That's my opinion. I think we, we were presented with like anything other than 100. Trusting in God is like, is doubt.

And so you get this like mentality of you can't question it because then that means that I don't 100% trust God. And then that's replicated in faith based families where the children have to 100% trust their parents and not, and not question.

And so I think it sort of harps back to, you know, the conversation that we had around like how do you allow your question your kids to question you as well? And that in itself actually builds more trust anyway. Like the irony.

Liz:

Exactly. It's, it's like that. It's like that. And the more you're vulnerable with them, you don't have to be.

I think bringing down some of those perfectionism ideas that fundamentalist Christianity breeds is really healthy for your parenting. They don't need to think that you're the best and the greatest and that you never get things wrong.

It's actually really important for them to see you fail. Really important for all of my children to see me cry, the boys and the girls to see me cry.

To know that crying is a normal regulating activity and not something that's a sign of witness. Like being vulnerable with your kids and inviting them in on the journey only sets them up for, you know, good things in the future.

I mean, of course there's balance in that and there's being age appropriate and and, and all of that as well. We're all just doing the best we can with what we have.

Jesse:

And so when we fuck up, we say sorry to our kids. Like, we acknowledge the mistake that we made and we say sorry. And I don't recall any of my parents ever saying sorry a lot.

They may have and I just don't remember. But like, I can't. Like, I've said sorry more times to my kids than I can remember my parents ever saying to me ever in my hole. And so.

And then the, the swing or the blowback of that is, or the repercussion of that is like our kids say sorry to us. Like literally the eldest one sent a message this morning. He lost his cool a little bit. Lost his shit with, with Liz.

And on the way on the bus he said, mum, I'm really sorry for this. And like, it's beautiful to experience and to say not in a. It's not a power over, it's a power with situation within.

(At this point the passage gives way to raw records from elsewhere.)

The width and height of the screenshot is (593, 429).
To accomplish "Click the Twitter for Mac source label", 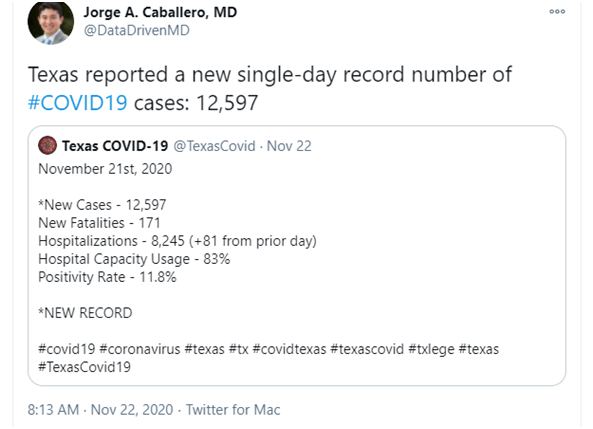I will [x=233, y=410].
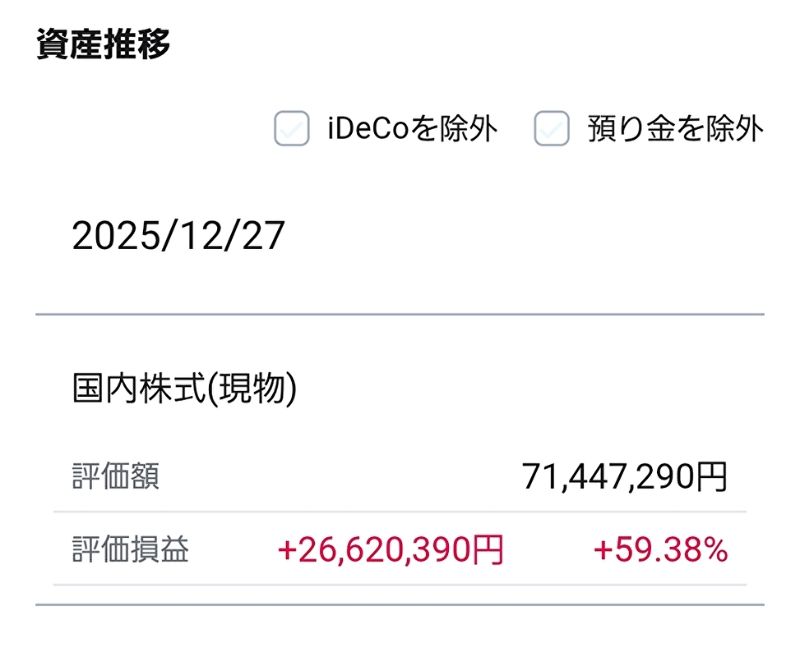Toggle the 預り金を除外 checkbox
800x656 pixels.
(551, 129)
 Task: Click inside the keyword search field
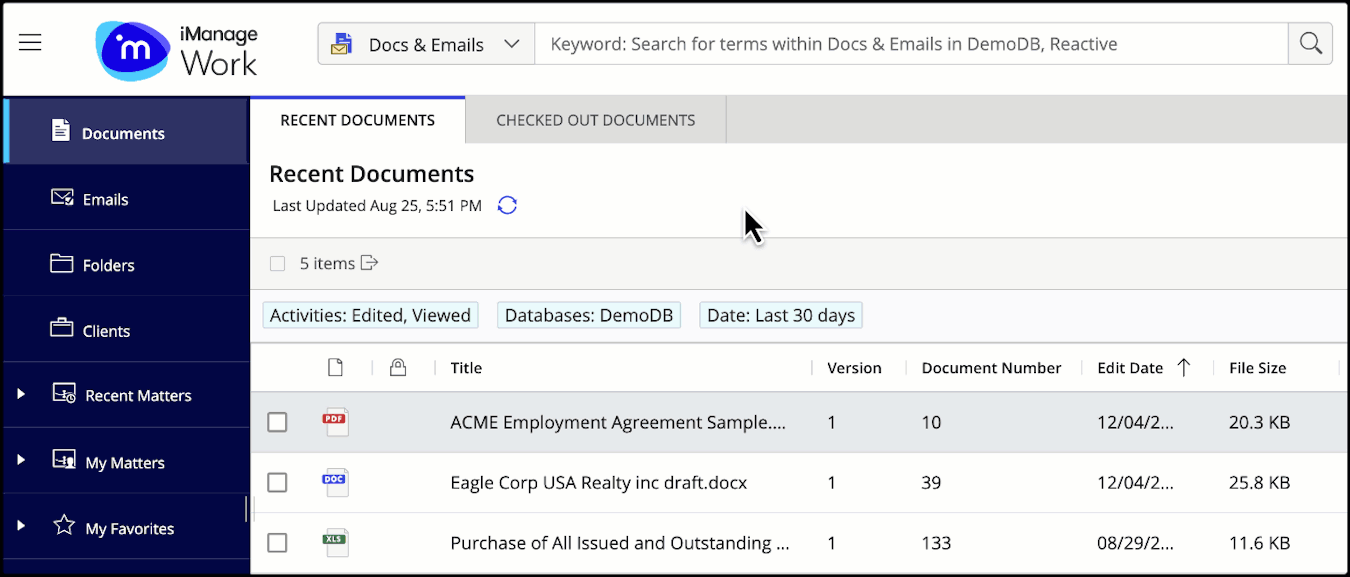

You're helping them grow into the human experience, if that makes sense.

Sam:

And mirroring the accountability that just doesn't exist in, in spaces. Right. And you know, accountability is a layered thing in high control space.

You know, the mirroring of that is, is, is I think probably like the beauty aspect of that as well.

In the same way as like I asked you about like in the previous episode about like the joy and the great things that came from deconstructing, like what funny or beautiful or surprising moments came in being able to have more freedom and expansion in the way that you parented post church.

Liz:

I just think realizing that it's gonna sound silly, but they don't. Like, what am I trying to say? Kids aren't dumb.

Jesse:

Yeah.

Liz:

And they're really insightful. And sometimes the.

If you allow them space when you're in something, good things and bad things, their perspective can really help you shift your own perspective, can shine light on something. The amount of times one of the kids has just said something and it's made us all laugh hysterically and broken.

Jesse:

That even, like I remember the kids came home from school going to a Christian school, and I think it was the middle child, she wanted to say grace at dinner time.

Liz:

This is my favorite story.

Jesse:

And what did she say? Our Father? Like, she said she wanted to say the Lord's prayer for grace over dinner.

Liz:

But she sat in Mudra, right? Like, and then said our Father. So what did she say?

Jesse:

You're in heaven. Hello, be them.

Liz:

Hello, be your name. Not hello, be your name.

Jesse:

It's like messing with your own. Like, we were like, unpacking our own dogma. And she helped us unpack our dogma even more. Do you know what I mean?

Liz:

Like, it was beautiful here at the cliche. Your kids are your teachers and they really are like, can they bring so much joy and wisdom to your life?

As much as the questioning and all that can be annoying. They're companions on your journey with you and.

Sam:

Yeah.

Liz:

And what they have to give and experience alongside of you is a miracle. It's beautiful.

Jesse:

Yeah.

Liz:

Yeah.

Jesse:

I've been listening to heaps of rum dust lately. Like, I don't know if you know who rum dust is. He's like, the.

Sam:

Rum liquor.

Jesse:

To be fair. No. R A M D, A double S. Ram Dust.

Sam:

Monday morning and I'm already thinking about rum. That's a good start for my week.

Liz:

Let's go.

Jesse:

And he was a psychological. He was a professor of psychology at Stanford or Harvard or one of those. And started experimenting with psychedelics in the 70s and then.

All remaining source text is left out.